La investigación sobre las bandas de explotación sexual infantil examinará directamente si la etnia, la cultura o la religión influyeron en los delitos y en la forma en que actuaron las instituciones ante estos abusos, en un intento de arrojar luz sobre uno de los episodios más graves registrados en Inglaterra y Gales en las últimas décadas.

El proceso, que tendrá carácter independiente y respaldo legal, se activará tras la presentación de su reglamento ante el Parlamento una vez finalice el receso previsto hasta el 13 de abril. A partir de ese momento, comenzará un análisis en profundidad sobre el funcionamiento de estas redes y la respuesta de organismos públicos como la policía, los servicios sociales, el sistema sanitario, las autoridades locales y los centros educativos.

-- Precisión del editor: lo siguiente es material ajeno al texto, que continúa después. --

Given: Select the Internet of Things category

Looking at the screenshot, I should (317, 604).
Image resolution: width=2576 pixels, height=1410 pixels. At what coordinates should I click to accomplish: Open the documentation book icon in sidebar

La investigación estará dirigida por Anne Longfield, quien ha subrayado que durante años muchas víctimas no fueron escuchadas ni protegidas. Según ha explicado, el objetivo es ofrecer respuestas claras y no esperar a un informe final dentro de varios años, sino ir publicando conclusiones de forma progresiva conforme avancen los trabajos.

En este sentido, el equipo contará con amplias facultades, incluyendo la capacidad de obligar a declarar a testigos y exigir documentación a instituciones y organismos implicados. Además, cualquier indicio de delito detectado durante las pesquisas será remitido a Operation Beaconport, la operación policial creada para revisar investigaciones previamente cerradas.

El plan contempla la realización de investigaciones específicas en áreas donde se han detectado fallos especialmente graves en la protección de menores. Una de las primeras localidades confirmadas es Oldham, aunque se espera que el alcance territorial sea más amplio conforme avance el proceso.

Las audiencias serán públicas y se retransmitirán en directo, con publicación posterior de las transcripciones, con el fin de garantizar la máxima transparencia. La investigación tendrá una duración máxima de tres años, con fecha límite en marzo de 2029, y contará con un presupuesto estimado de 65 millones de libras.

La ministra del Interior, Shabana Mahmood, ha calificado estos hechos como uno de los capítulos más oscuros del país, destacando que el objetivo es esclarecer cómo pudieron producirse estos crímenes y corregir las deficiencias institucionales que lo permitieron.

Por su parte, la líder conservadora, Kemi Badenoch, ha valorado positivamente que el mandato de la investigación incluya ahora aspectos que inicialmente no estaban contemplados, como el análisis del origen cultural o religioso de los delincuentes y la posible responsabilidad de figuras públicas.

El origen de esta iniciativa se encuentra en una auditoría previa sobre la explotación sexual infantil en grupo, dirigida por Louise Casey, que puso de manifiesto graves fallos estructurales y una respuesta institucional insuficiente, lo que permitió que estas redes actuaran durante años sin ser plenamente desarticuladas.

Con este nuevo enfoque, las autoridades pretenden no sólo esclarecer lo ocurrido, sino también evitar que situaciones similares vuelvan a repetirse en el futuro.